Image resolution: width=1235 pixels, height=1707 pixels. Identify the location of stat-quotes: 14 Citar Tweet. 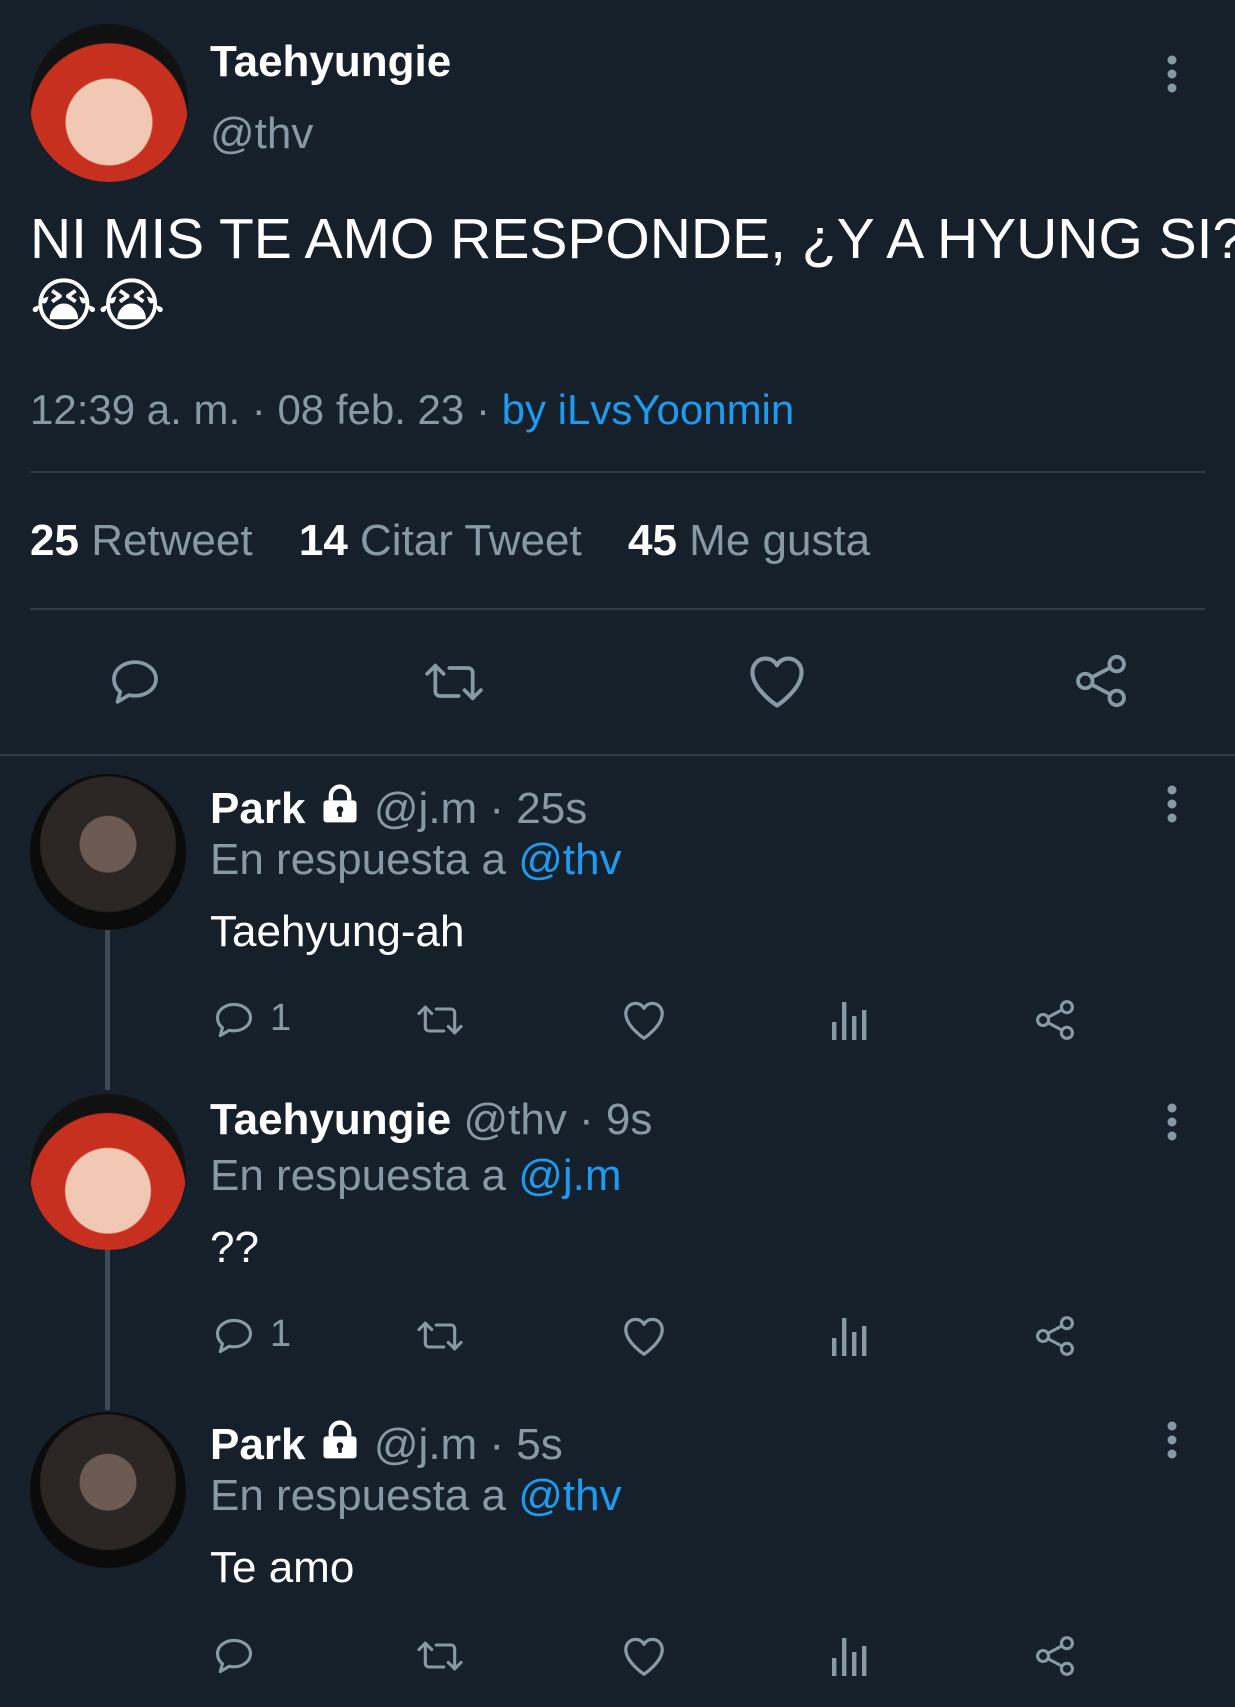
(446, 540).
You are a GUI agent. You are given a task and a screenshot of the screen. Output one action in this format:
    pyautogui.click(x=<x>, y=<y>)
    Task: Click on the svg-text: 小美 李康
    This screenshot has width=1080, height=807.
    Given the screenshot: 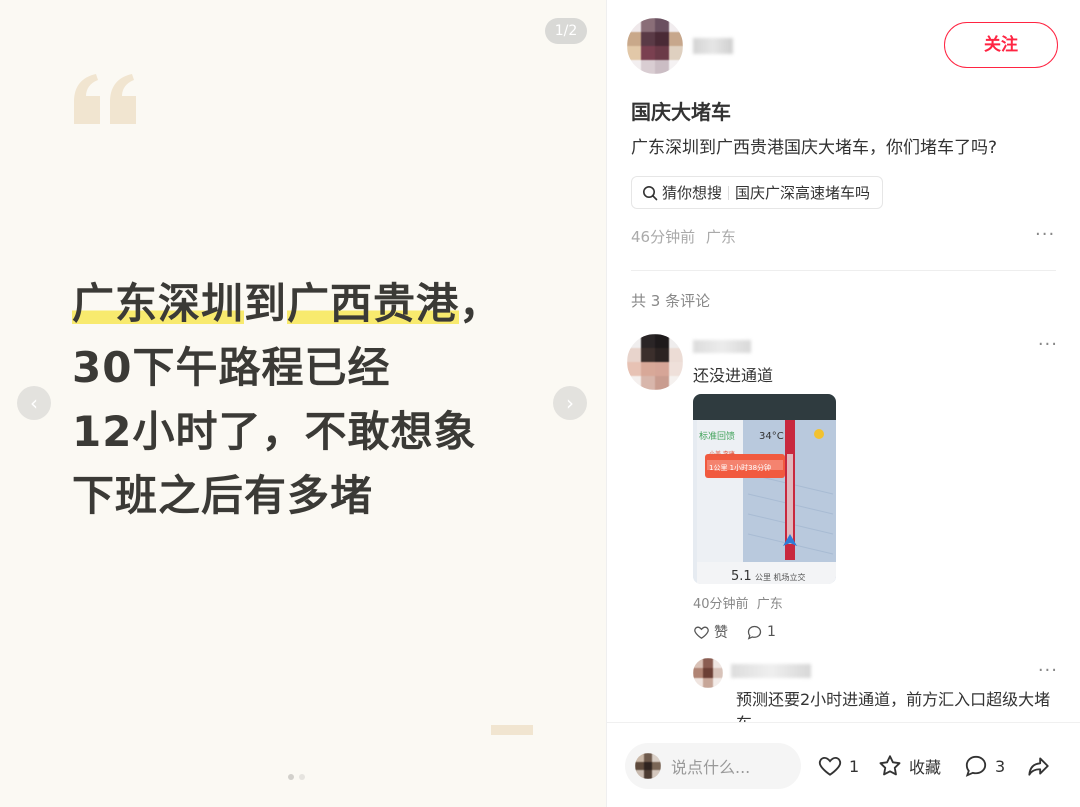 What is the action you would take?
    pyautogui.click(x=722, y=454)
    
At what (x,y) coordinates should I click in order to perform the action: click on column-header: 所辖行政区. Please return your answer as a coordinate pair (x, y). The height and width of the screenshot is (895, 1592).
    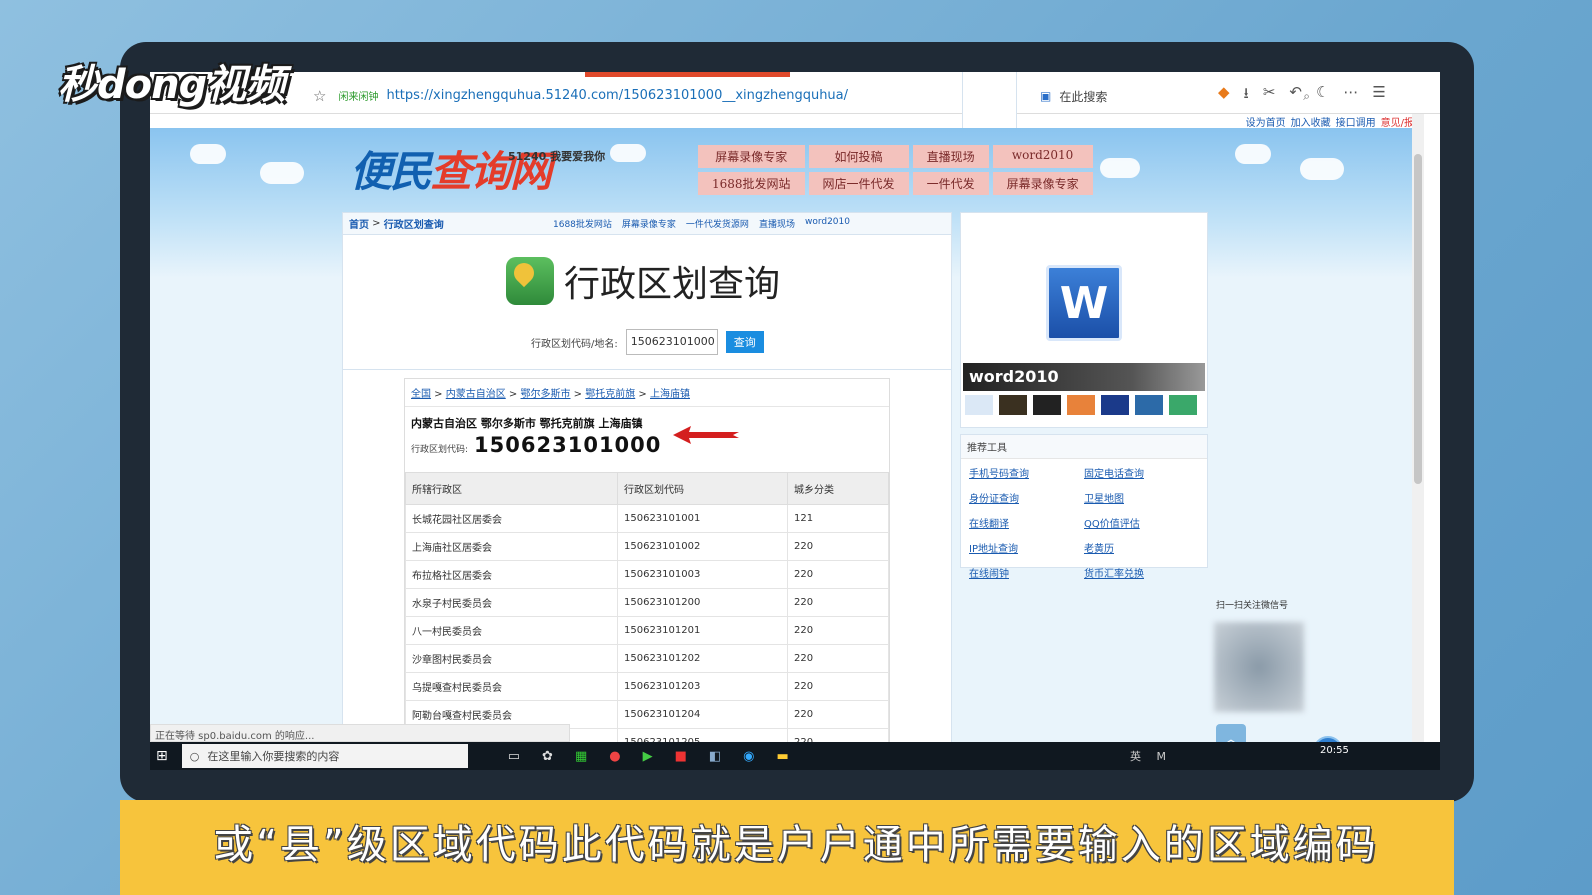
---------------
• Exercise description: Can you copy the material word for word, starting with the line that contains "You are a GUI" and stopping after the line that contains "This screenshot has"?

• Answer area:
You are a GUI agent. You are given a task and a screenshot of the screen. Output one action in this format:
    pyautogui.click(x=<x>, y=<y>)
    Task: Click on the svg-text: 小美 李康
    This screenshot has width=1080, height=807.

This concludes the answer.